ZTE keeps bloatware to a minimum, too. In terms of third-party applications, there’s a Dolby Audio equalizer that lets you funnel the phone’s audio through software presets and there’s Lookout, a mobile security suite. ZTE, for its part, has pre-installed a basic audio recorder, an FM radio app, and a simple file manager.
The whole of MetroPCS’s suite is present and accounted for: There’s the myMetro app for account management, nameID for phone number lookup and call blocking, and Visual Voicemail for transcribed voice mail. MetroPCS has an app store of curated games and tools, too, although they’re not exclusive — you’ll find the same content in Google’s Play Store.
That may sound like a lot of unnecessary apps, but the Pro is hardly rife with them. Even the Galaxy 7 isn’t immune to bloatware: The Verizon variant contains more than five carrier-branded apps. On the opposite end of the pricing spectrum, a relatively new class of phones, among them the BLU R1 HD, is subsidized with a combination of pre-installed apps and pop-up advertisements. The Pro, by comparison, seems relatively unblemished.
Luckily, the pre-installed apps only take up about 10GB of the Pro’s 32GB of internal storage, and all are uninstallable.
Warranty information
ZTE provides a standard one-year limited warranty on the ZMax Pro. It offers replacements and repairs on Pro units that are found to be “defective in material or worksmanship,” offers to refund said product if repair is for whatever reason impossible. It doesn’t cover unauthorized modifications made to the Pro, of course, and accidental damage is similarly out-of-bounds. In other words, if the Pro’s screen is accidentally shattered or its casing scratched, those repairs will have to be paid for out of pocket.
Conclusion
Put simply, the ZMax Pro is the bargain of the year. You’ll be hard pressed to find a phone with a 6-inch screen HD screen, octa-core processor, 3,400mAh battery, and fingerprint sensor for $100, much less $200. The Asus ZenFone 2 starts at $200, but features a smaller (5.5-inch) screen.

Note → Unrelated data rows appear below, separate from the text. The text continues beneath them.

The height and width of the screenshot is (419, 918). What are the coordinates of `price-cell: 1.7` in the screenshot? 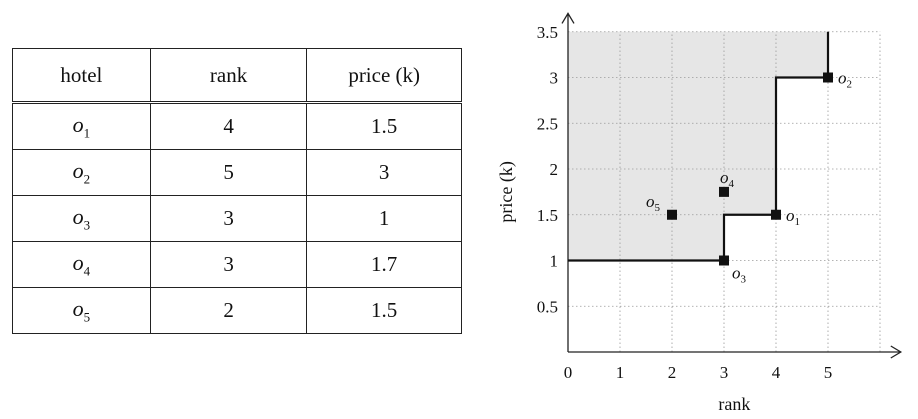 It's located at (384, 264).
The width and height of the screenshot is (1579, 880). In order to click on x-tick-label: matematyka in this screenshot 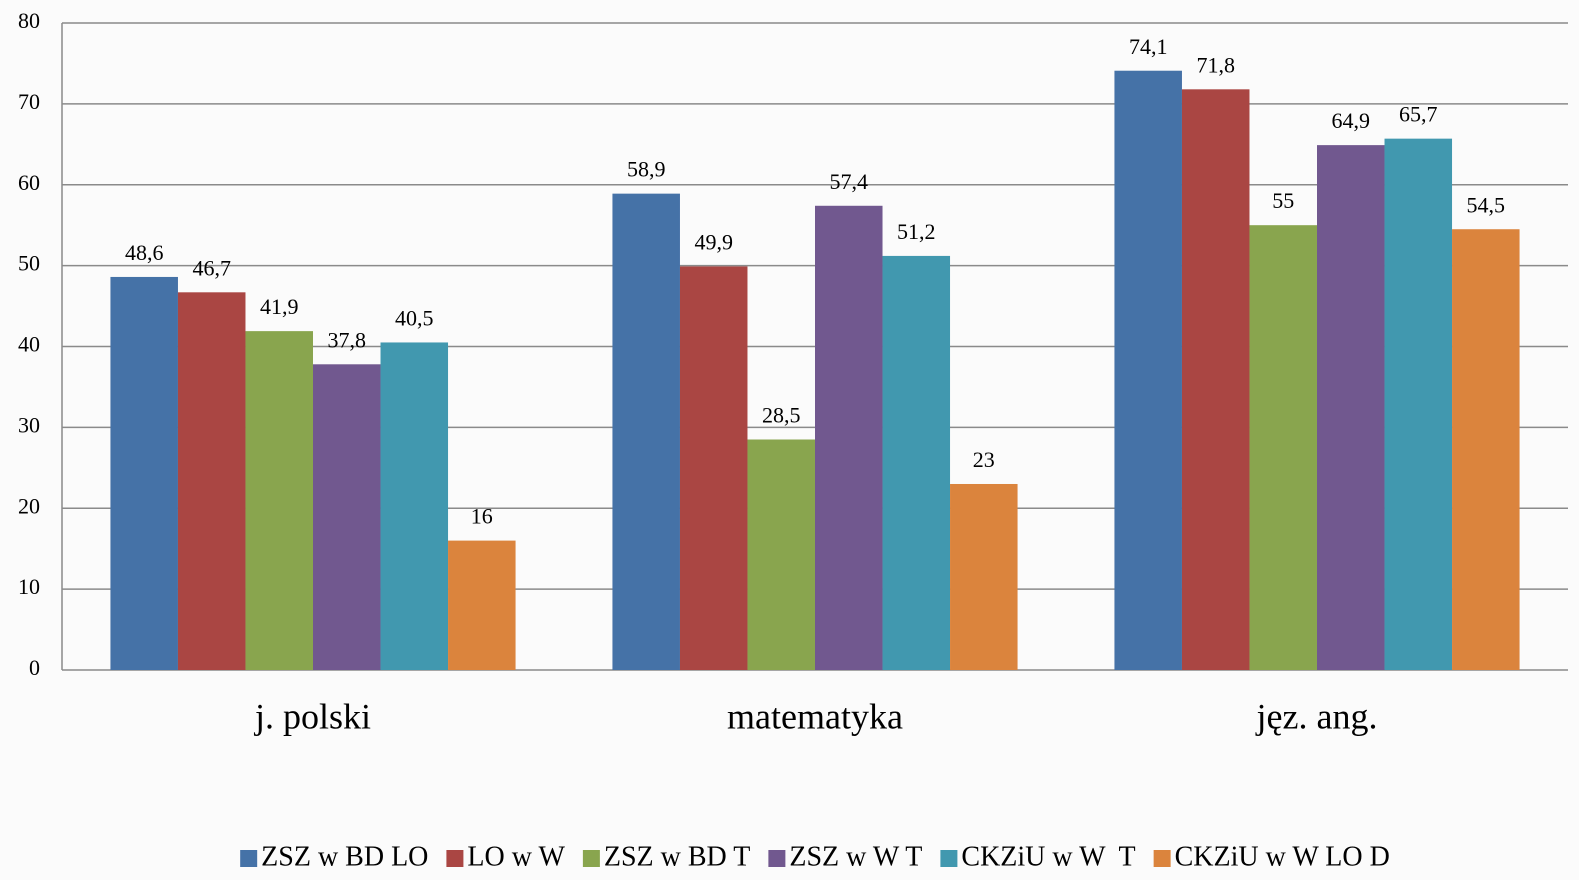, I will do `click(815, 716)`.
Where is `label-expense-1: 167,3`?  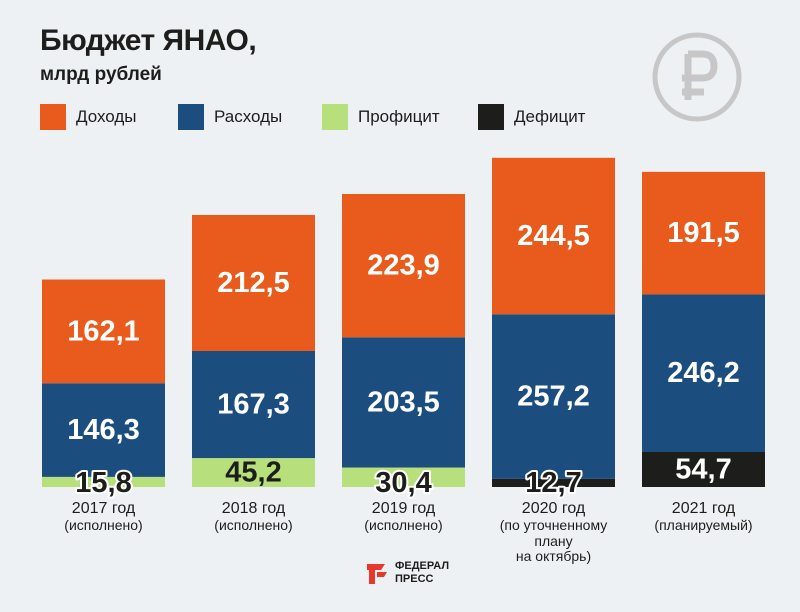 label-expense-1: 167,3 is located at coordinates (254, 405).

The $200 Huawei Honor 5X, meanwhile, packs a smaller battery (3,000mAh) and an odd skin on top of Android, which occasionally results in lag.
The ZMax Pro’s only real competitors are the $200 Moto G4 and the $250 Moto G4 Plus. The G4 Plus is our top budget phone pick, but it will cost you $150 more than the Z Max Pro. The fact that it’s unlocked makes it a good pick for budget buyers who aren’t on MetroPCS, though, and its cameras are better. If you have the extra money, spend it on the Moto G4 Plus. If you’re on a strict $100 phone budget, you won’t be disappointed by ZTE’s latest budget phone.
ZTE’s ZMax Pro is the most uncompromising budget phone in its price range. It’s disruptive. That’s not to put the Pro on a pedestal. The little niggles add up: the cameras aren’t nearly as good as the competition. The omission of NFC is inexcusable. Performance isn’t top of the line, and the navigation buttons are oddly configured.
However, the Pro is only $100 — the same price as a Fire TV, a decent Fitbit, or a bespoke dual breakfast sandwich maker — and ZTE doesn’t take that price bracket for granted. The ZMax Pro feels and functions as well as phones that are far more expensive, and for that, it deserves heaps of praise.